[TASK]: Once the line with "How do I perform: Place" is found in the entries below, print it and each following line exactly, stopping after the line with "Uncheck the Display all checkbox"; print nothing else.

—————

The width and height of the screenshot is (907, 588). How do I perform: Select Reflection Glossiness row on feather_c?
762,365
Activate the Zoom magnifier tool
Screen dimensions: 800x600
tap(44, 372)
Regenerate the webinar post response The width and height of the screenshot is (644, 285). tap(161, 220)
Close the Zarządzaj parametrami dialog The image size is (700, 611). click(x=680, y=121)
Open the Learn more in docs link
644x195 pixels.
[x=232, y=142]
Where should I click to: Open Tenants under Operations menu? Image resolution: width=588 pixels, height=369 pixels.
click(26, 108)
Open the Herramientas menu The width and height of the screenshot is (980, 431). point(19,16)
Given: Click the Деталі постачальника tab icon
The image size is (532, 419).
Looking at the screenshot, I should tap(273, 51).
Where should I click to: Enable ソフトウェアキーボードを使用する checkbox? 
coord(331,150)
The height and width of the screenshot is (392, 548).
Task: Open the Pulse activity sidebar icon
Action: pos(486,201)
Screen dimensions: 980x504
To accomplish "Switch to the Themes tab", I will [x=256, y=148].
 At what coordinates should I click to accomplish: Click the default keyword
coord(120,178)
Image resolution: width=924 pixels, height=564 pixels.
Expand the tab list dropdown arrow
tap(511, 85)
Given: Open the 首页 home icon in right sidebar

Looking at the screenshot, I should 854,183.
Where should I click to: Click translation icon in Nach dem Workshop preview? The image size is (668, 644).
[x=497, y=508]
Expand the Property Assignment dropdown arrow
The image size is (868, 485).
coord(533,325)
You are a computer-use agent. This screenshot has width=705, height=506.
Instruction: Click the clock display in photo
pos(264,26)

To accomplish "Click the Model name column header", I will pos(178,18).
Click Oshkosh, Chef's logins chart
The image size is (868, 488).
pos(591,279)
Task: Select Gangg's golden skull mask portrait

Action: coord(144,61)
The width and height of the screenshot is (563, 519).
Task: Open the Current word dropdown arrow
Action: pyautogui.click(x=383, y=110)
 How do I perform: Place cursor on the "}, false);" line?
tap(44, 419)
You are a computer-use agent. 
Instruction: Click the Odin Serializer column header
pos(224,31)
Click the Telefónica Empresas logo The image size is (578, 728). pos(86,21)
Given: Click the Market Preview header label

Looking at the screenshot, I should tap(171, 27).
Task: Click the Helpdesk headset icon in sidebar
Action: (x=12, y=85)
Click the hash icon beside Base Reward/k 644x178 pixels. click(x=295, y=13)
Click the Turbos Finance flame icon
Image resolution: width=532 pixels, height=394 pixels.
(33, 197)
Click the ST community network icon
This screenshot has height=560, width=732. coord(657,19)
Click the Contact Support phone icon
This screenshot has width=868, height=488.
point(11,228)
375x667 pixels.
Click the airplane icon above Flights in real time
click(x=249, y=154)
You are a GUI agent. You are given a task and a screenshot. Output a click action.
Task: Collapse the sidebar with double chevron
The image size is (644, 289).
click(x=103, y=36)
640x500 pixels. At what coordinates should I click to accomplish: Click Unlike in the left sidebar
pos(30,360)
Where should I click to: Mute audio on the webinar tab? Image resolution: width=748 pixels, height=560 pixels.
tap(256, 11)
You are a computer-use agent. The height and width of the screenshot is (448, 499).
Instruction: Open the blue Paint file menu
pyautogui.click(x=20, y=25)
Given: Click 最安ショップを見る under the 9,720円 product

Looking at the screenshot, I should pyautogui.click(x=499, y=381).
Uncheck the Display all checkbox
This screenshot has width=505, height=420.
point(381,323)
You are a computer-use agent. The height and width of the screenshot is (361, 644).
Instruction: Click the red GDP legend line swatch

—————

[ANSWER TO THE PROBLEM]:
 How do I perform: Place cursor on the "}, false);" line?
tap(44, 419)
You are a computer-use agent. 
Instruction: Click the Odin Serializer column header
pos(224,31)
Click the Telefónica Empresas logo The image size is (578, 728). pos(86,21)
Given: Click the Market Preview header label

Looking at the screenshot, I should tap(171, 27).
Task: Click the Helpdesk headset icon in sidebar
Action: (x=12, y=85)
Click the hash icon beside Base Reward/k 644x178 pixels. click(x=295, y=13)
Click the Turbos Finance flame icon
Image resolution: width=532 pixels, height=394 pixels.
(33, 197)
Click the ST community network icon
This screenshot has height=560, width=732. coord(657,19)
Click the Contact Support phone icon
This screenshot has width=868, height=488.
point(11,228)
375x667 pixels.
Click the airplane icon above Flights in real time
click(x=249, y=154)
You are a GUI agent. You are given a task and a screenshot. Output a click action.
Task: Collapse the sidebar with double chevron
The image size is (644, 289).
click(x=103, y=36)
640x500 pixels. At what coordinates should I click to accomplish: Click Unlike in the left sidebar
pos(30,360)
Where should I click to: Mute audio on the webinar tab? Image resolution: width=748 pixels, height=560 pixels.
tap(256, 11)
You are a computer-use agent. The height and width of the screenshot is (448, 499).
Instruction: Open the blue Paint file menu
pyautogui.click(x=20, y=25)
Given: Click 最安ショップを見る under the 9,720円 product

Looking at the screenshot, I should pyautogui.click(x=499, y=381).
Uncheck the Display all checkbox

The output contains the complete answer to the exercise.